A 36-nation coalition marked the first anniversary Thursday of a document defending women’s health, life and the family — without the official sanction of the United States, where President Biden withdrew U.S. assent to the Geneva Consensus Declaration soon after he was inaugurated.
Saying he objected to restrictions on nongovernmental organizations that receive U.S. federal funds from paying for abortions or abortion counseling, the president signed a Jan. 28 executive order removing the U.S. from the declaration.
Still, the list of signatories to the pact added two other countries — Russia and Guatemala — this year.
“This coalition could very well be the most effective advocate for real health gains for women, the protection of life and family. Guatemala joined the coalition and is committed to defend life,” said Luis Lam Padilla, Guatemala’s United Nations envoy, at an event on Capitol Hill marking the anniversary.
The event was sponsored by the Institute for Women’s Health, a new group headed by Valerie Huber, who helped lead the effort to create the declaration during her time at theHealth and Human Services Department’s Office of Global Affairs in the Trump administration.
Now, she’s working to maintain support for global health efforts.
Ms. Huber said the declaration’s “first pillar was a commitment to expanding women’s health and real health gains, and the second is that life is valuable in all stages of development,” and asserting there is no “international right” to abortion.
The document also seeks to defend the family as society’s basic unit, and safeguard the rights of nations to protect these values, she explained.
Speaking with The Washington Times before the anniversary event, Ms. Huber said, “For decades, long before I was working in this space, there has been really an international campaign to press certain things as human rights that are, in fact, not human rights. And one of them is abortion.”
But, she added, during her work leading up to the declaration, “I started hearing story after story of countries that had been pressured, intimidated, and threatened” with losing U.S. funding if those nations “refused to change their laws and policies surrounding these issues.”
That put some of these nations in a situation “where they had to make no-win choices.”
“Either stand firm to the values that many of them said were really core to who they were as a nation, and not then be able to receive certain foreign assistance that was essential for the life of their citizens,” she said, “Or compromise those core principles and then get the foreign assistance.”
She said aid to help provide prenatal care and childbearing assistance, including the treatment of a debilitating condition known as obstetric fistulas, often hung in the balance for poor countries.

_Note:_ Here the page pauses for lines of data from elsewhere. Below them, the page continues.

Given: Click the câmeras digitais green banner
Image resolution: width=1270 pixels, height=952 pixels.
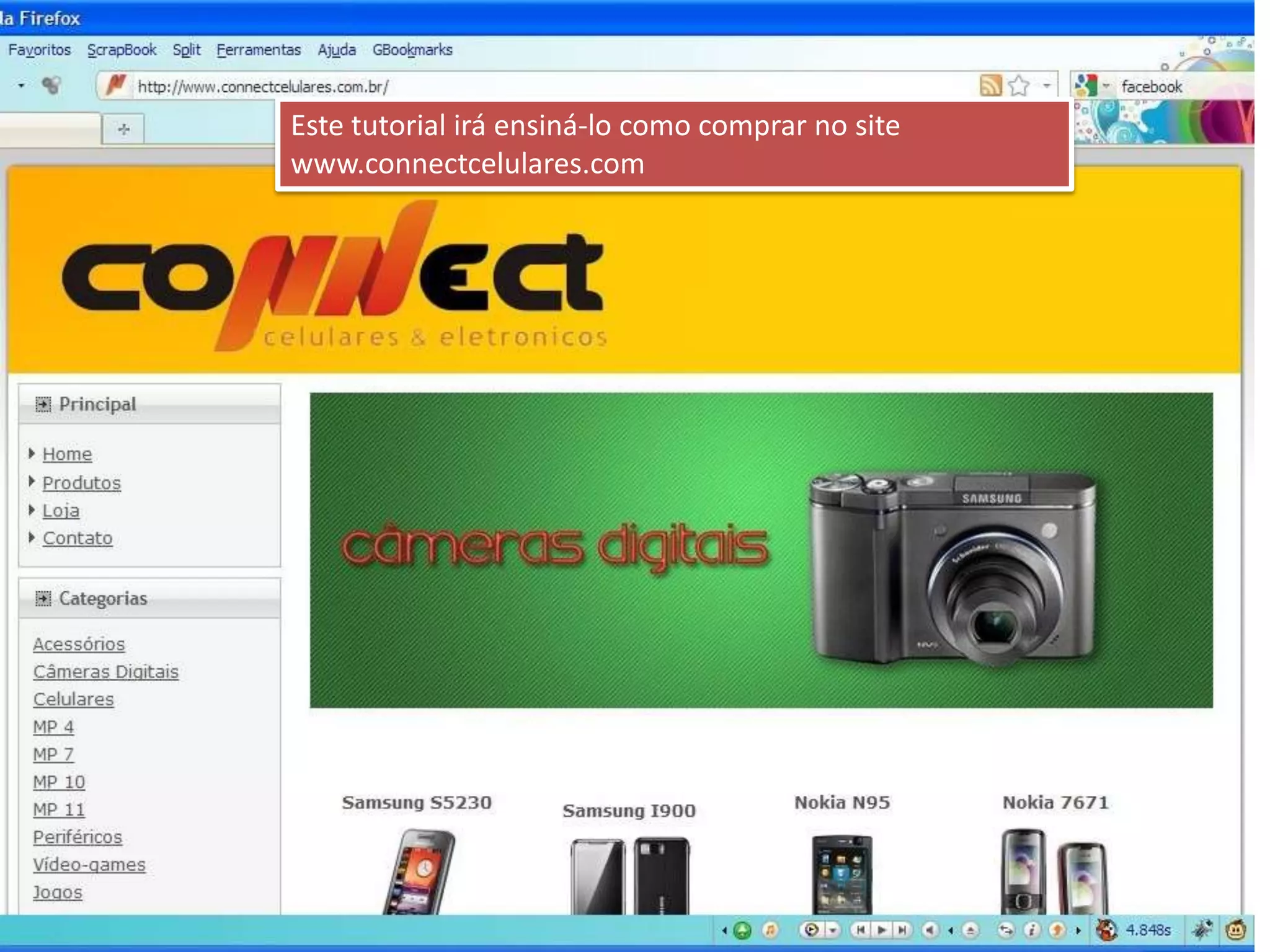Looking at the screenshot, I should pos(761,550).
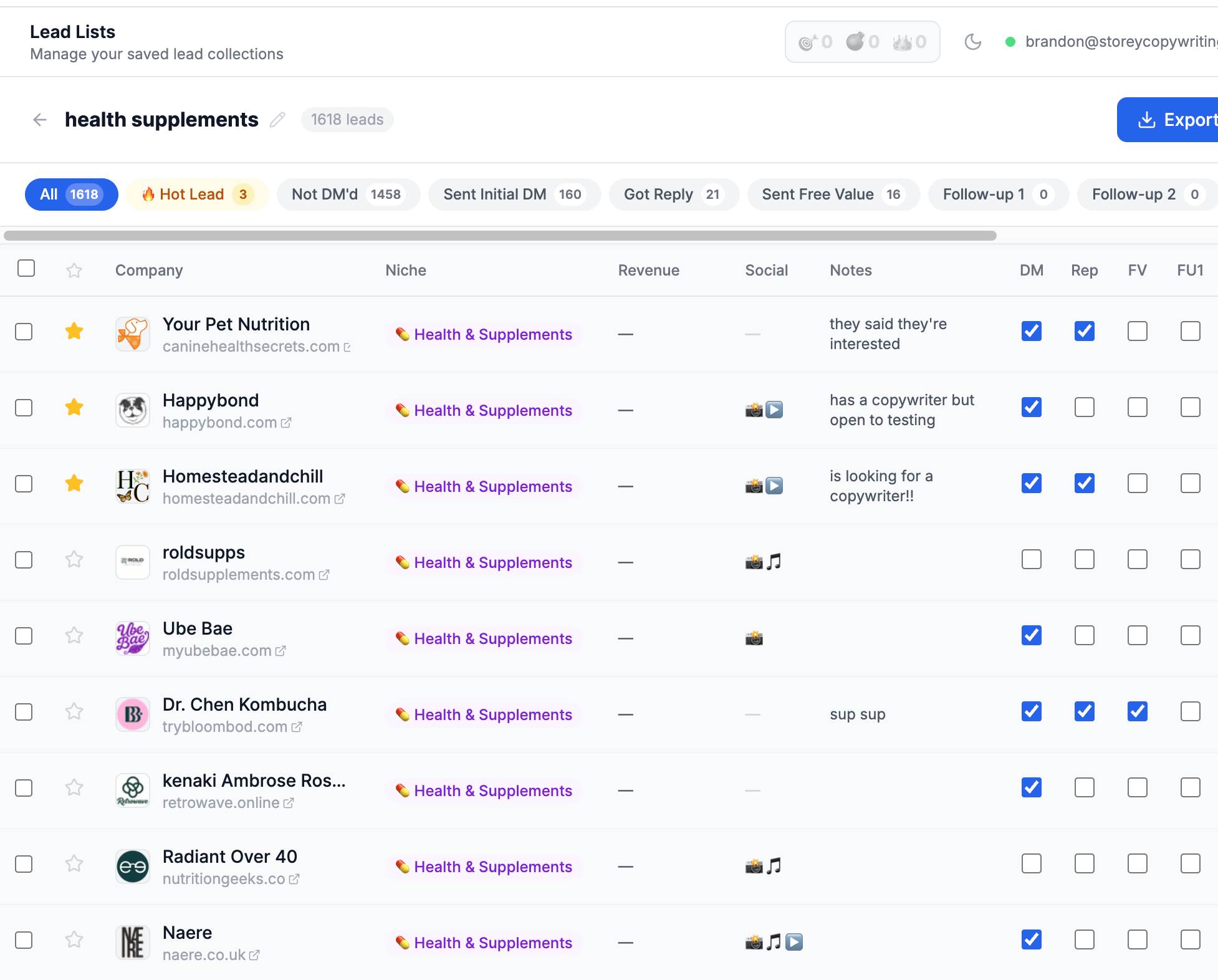Click Homesteadandchill company logo
Viewport: 1218px width, 980px height.
133,486
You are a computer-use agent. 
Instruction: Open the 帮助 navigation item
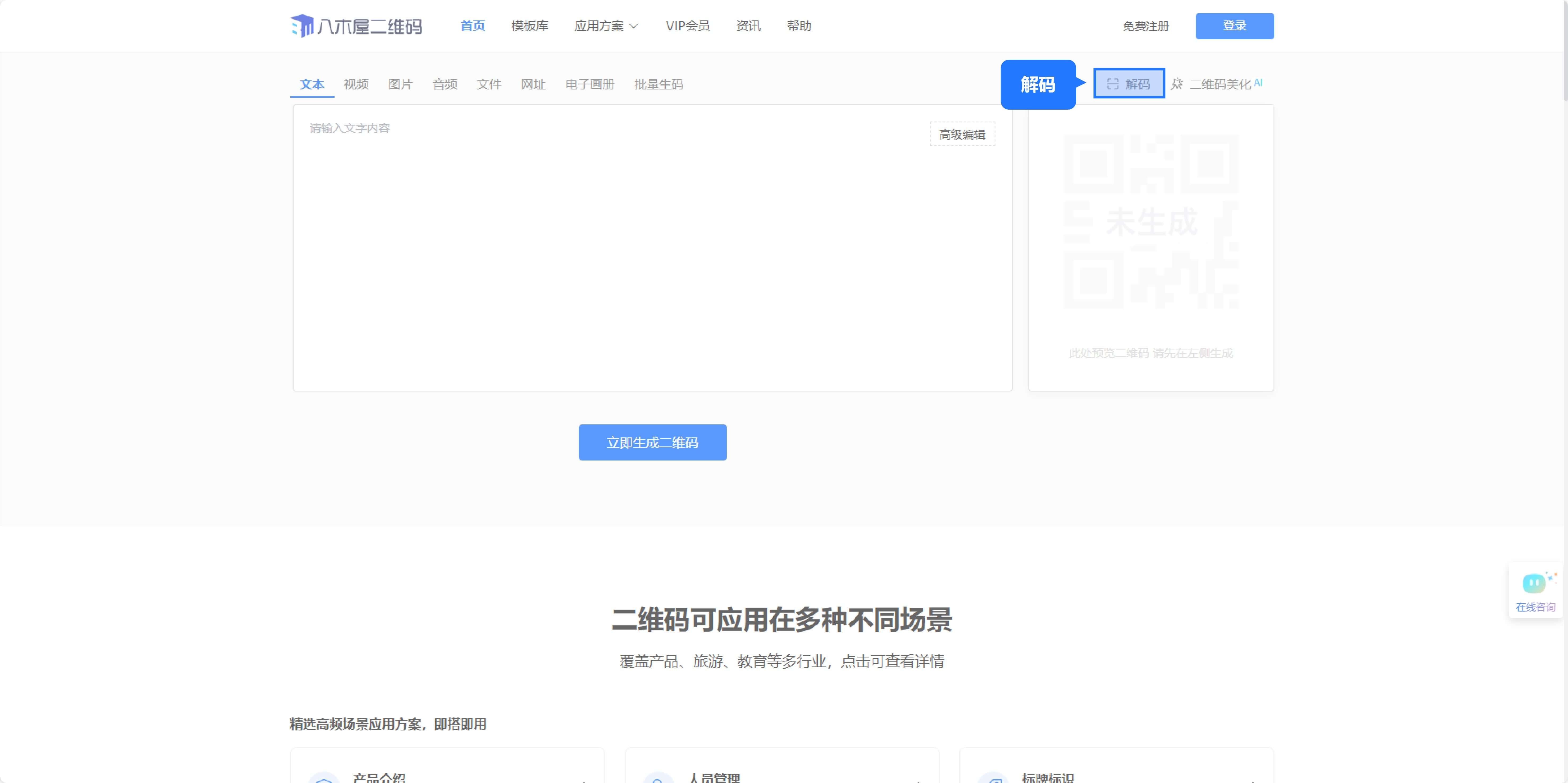tap(799, 26)
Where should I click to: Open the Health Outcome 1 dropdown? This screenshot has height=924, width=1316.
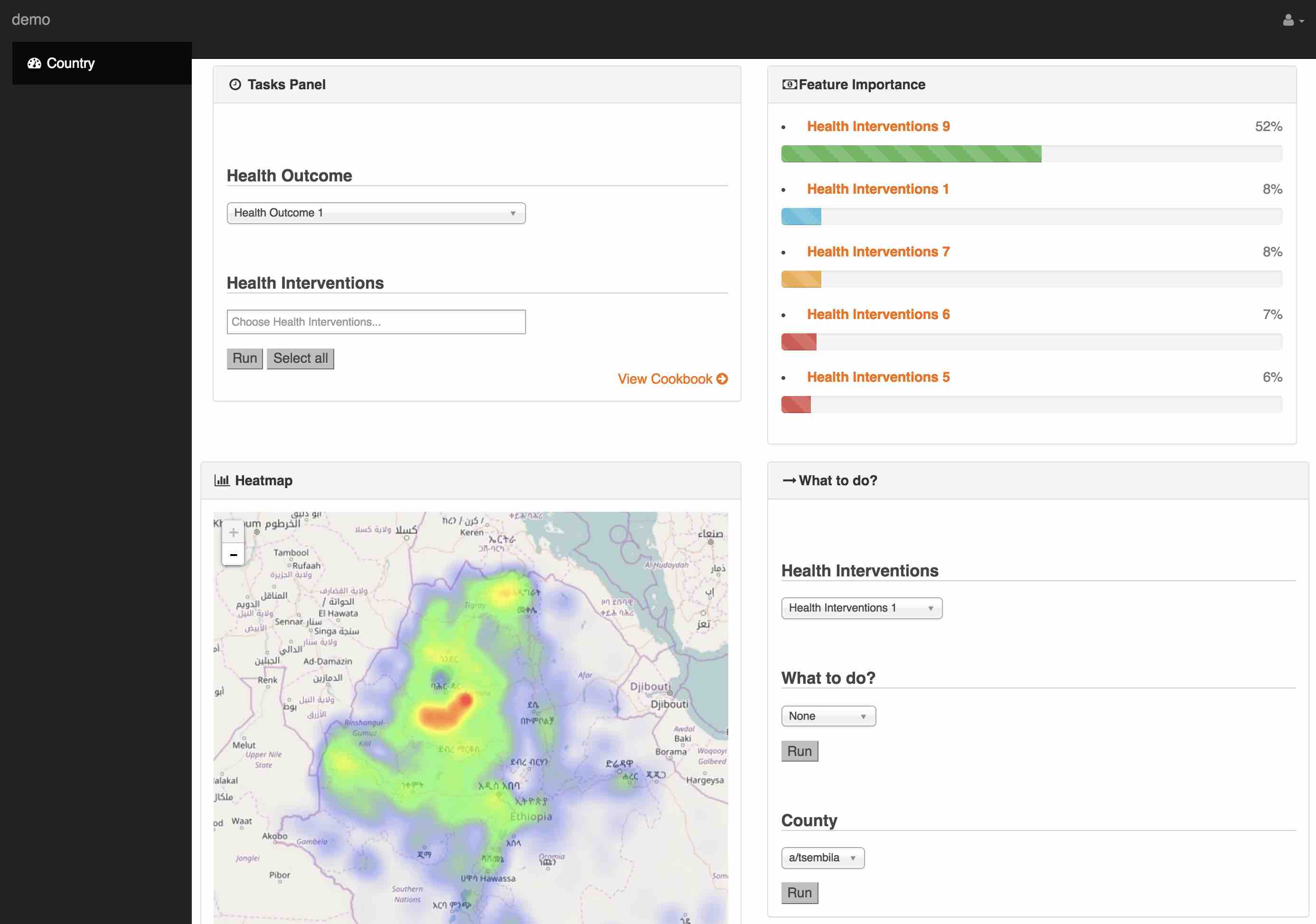(x=376, y=213)
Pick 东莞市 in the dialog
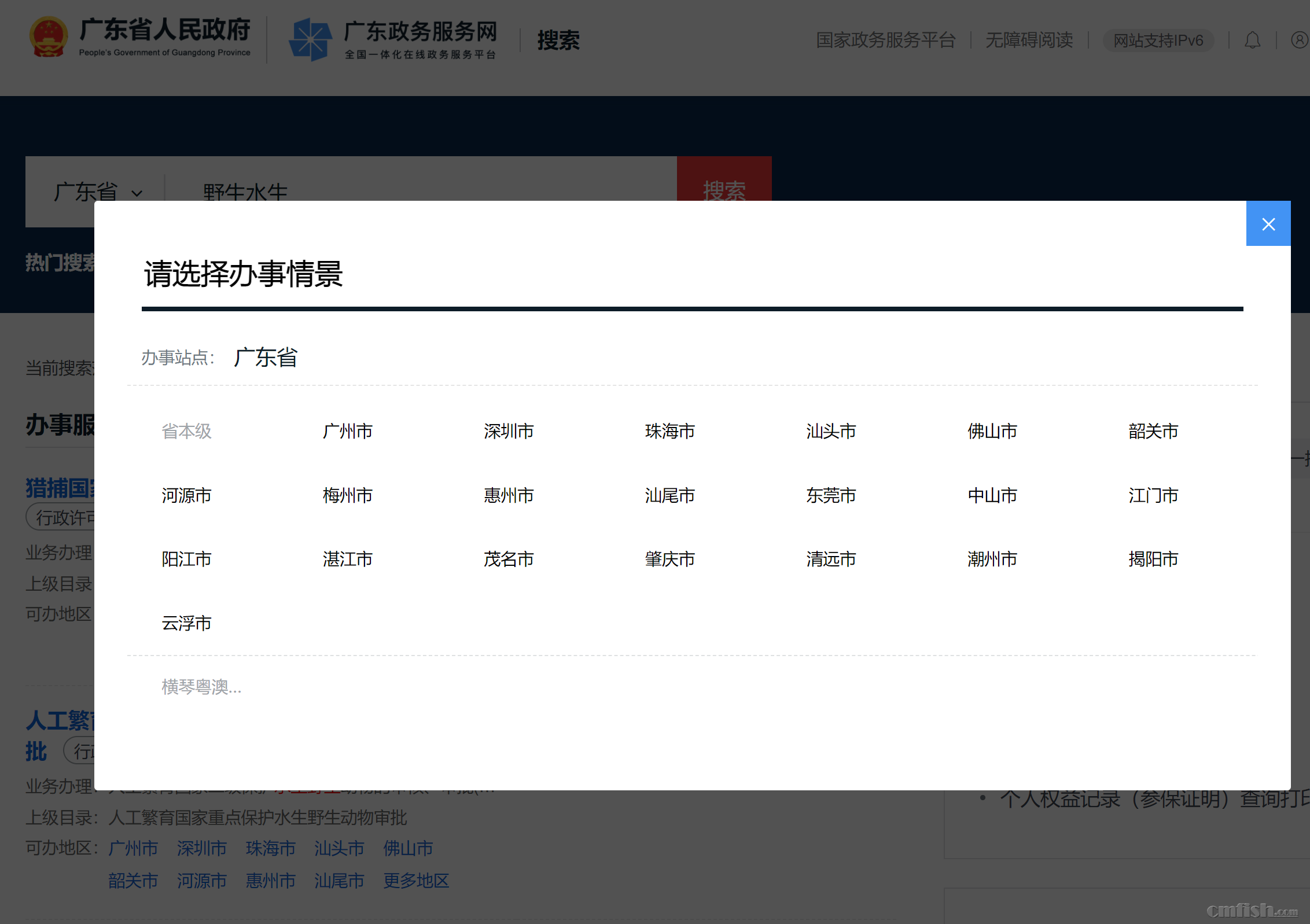Image resolution: width=1310 pixels, height=924 pixels. coord(831,495)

“The issue of abortion as a part of that health care becomes the bitter pill,” Ms. Huber said, if that’s added to the foreign aid mix.
Ms. Huber said she believes the Biden administration is the first “that has linked domestic and global policies explicitly, time and time again, in their communications, surrounding sexual and reproductive health and rights, which includes abortion as if it were [a] human right.”
The Institute for Women’s Health — which Ms. Huber said hopes to be a “thought leader” in advancing the Geneva declaration’s principles — was not the only advocate of the year-old document on Thursday. Senators Steve Daines, Montana Republican, and James Lankford, Oklahoma Republican, introduced a concurrent resolution to commemorate the declaration’s anniversary, with 14 Senate cosponsors.
Rep. Jim Banks, Indiana Republican, introduced a companion measure in the House, Mr. Daines’ office said.
In a statement, Mr. Lankford said, “Honoring the most basic right of an individual to live should not be controversial, but unfortunately President Biden is determined to be the most pro-abortion president in our nation’s history, as demonstrated by his decision to remove the United States from the declaration and promote abortion in other countries.”
The Washington Times requested comment from The White House on both the anniversary and whether the administration would provide health aid funding to nations that remain signatories.
Correction: This article has been updated to reflect that Valerie Huber was an official of the U.S. Department of Health and Human Services.